Empathy Strike

by Sahadev Komaragiri

empathyKarthik is somewhat a mischievous boy with special talents to create complicated problems. One day he approached me with a very sad face and complained to me that Ram Kumar his classmate took his pen and was not returning it back to him. I thought it was a simple problem and summoned Ram Kumar.

Ram Kumar: Sir, Karthik took my pen yesterday and he lost it. As a replacement he gave me his pen.

I: Karthik, what do you have to say?

Karthik: Sir, I lost his pen while playing in the ground. I searched for it for a long time and I could not locate it.

I: Did you give him your pen as a replacement?

Karthik: I gave him my pen because he said he did not have a pen to do his homework. Now, I have to do my homework and I do not have a pen.

Ram Kumar: Sir, even I have my homework to do and if I give this pen to him I will not be able to do my homework.

Ram Kumar explained in plain terms that he would return Karthik’s pen only if his own pen is returned. Sweet! One pen, two kids, and one problem. I personally thought that the problem is homework. If there is no homework there would be no problem. I got a pen from the storeroom and gave it to Karthik and told him that I will record this transaction in his account and collect the money from his parents. If I gave away that pen for free, news would spread around the campus that I was distributing free pens and there are indeed multiple ways to get a free pen.

They both left somewhat disgruntled. They have to settle down again to do their homework! I understood a little later that these two little rascals were siblings from the same family!

One day, as I was entering the campus, I was informed that Ram Kumar and Karthik left the school for their village. Their mother passed away at a very young age of 35 after losing a long battle against cancer. They were in the school hostel mainly because their mother was unable to take care of these two kids. Karthik was 13 and Ram Kumar 12 and they both were in 8th standard.

After a couple of weeks they both returned to the school. Ram Kumar was able to reconcile to the fact that his mother is gone forever and is in the safe hands of the Almighty. Karthik was unable to come to terms. I met both of them early in the morning before the school started. Karthik looked very emaciated and I was told that he was not eating food for the last few days. His grandparents and his dad tried their best to make him eat but in vain. He would eat just a little bit and leave the place in tears. They thought that the boy would be alright once he goes back to the school hostel and mingles with his friends. They were wrong. On the night he arrived he did not touch a morsel. On day two he did not have his milk and refused to have his breakfast. The moment the food is offered he would cry until it hurt him. His friends and some of the teachers tried to force feed him and it did not work. During the lunch time the scene repeated. The boy was not going to touch the food. The situation was getting out of control and something had to be done.

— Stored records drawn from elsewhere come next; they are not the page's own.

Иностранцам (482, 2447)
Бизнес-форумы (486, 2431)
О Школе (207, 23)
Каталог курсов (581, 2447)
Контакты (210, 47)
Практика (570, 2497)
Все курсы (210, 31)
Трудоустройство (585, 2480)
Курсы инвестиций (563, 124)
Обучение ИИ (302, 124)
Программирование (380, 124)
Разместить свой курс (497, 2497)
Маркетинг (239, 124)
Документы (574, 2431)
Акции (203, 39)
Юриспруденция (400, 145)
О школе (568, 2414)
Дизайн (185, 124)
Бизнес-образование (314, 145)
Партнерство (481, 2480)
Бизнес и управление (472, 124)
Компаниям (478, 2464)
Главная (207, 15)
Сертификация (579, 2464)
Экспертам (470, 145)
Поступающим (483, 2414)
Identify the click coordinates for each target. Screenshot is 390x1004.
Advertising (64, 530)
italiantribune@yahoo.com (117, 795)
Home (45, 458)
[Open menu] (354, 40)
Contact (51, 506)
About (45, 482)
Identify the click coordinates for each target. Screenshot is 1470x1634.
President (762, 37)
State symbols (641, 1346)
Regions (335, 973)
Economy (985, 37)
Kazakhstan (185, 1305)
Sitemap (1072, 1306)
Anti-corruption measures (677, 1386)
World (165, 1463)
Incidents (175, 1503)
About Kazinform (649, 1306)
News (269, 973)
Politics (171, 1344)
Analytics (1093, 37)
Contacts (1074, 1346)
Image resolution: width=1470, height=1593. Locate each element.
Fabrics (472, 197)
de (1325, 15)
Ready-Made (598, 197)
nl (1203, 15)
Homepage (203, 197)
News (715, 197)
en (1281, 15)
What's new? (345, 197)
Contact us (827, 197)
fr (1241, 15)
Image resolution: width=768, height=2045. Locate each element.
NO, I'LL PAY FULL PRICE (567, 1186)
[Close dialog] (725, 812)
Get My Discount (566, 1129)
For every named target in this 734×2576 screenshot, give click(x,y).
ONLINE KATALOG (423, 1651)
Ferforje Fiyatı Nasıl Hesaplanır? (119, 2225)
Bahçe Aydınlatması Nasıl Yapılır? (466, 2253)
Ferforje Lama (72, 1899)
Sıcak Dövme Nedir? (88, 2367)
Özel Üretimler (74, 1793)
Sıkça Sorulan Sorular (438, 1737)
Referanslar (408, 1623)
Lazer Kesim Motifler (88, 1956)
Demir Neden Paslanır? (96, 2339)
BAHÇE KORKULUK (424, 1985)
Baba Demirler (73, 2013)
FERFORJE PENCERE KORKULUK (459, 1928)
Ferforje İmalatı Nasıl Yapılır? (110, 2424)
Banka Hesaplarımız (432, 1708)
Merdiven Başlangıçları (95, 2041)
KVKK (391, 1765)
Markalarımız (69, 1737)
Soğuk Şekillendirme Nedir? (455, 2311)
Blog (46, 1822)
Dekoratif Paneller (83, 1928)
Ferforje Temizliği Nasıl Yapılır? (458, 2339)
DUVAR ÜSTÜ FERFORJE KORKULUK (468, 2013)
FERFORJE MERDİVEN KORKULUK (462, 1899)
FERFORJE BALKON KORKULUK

In the lunch room with a plate of food in front of him and with my own lunch in front of me we both sat together to eat. I requested his company and after some cajoling he agreed to sit next to me. I requested him to eat first. He refused and started crying. I spoke to him sometimes very softly and sometimes in a stern voice. I tried to counsel him that his mother was suffering from a long time and that her suffering has come to an end. I told him that his mother is safe with God.

I said ‘If your mother knows that you are not eating your food, she would be very sad’. He looked into my eyes and turned his face away only to start crying again. There was no verbal response.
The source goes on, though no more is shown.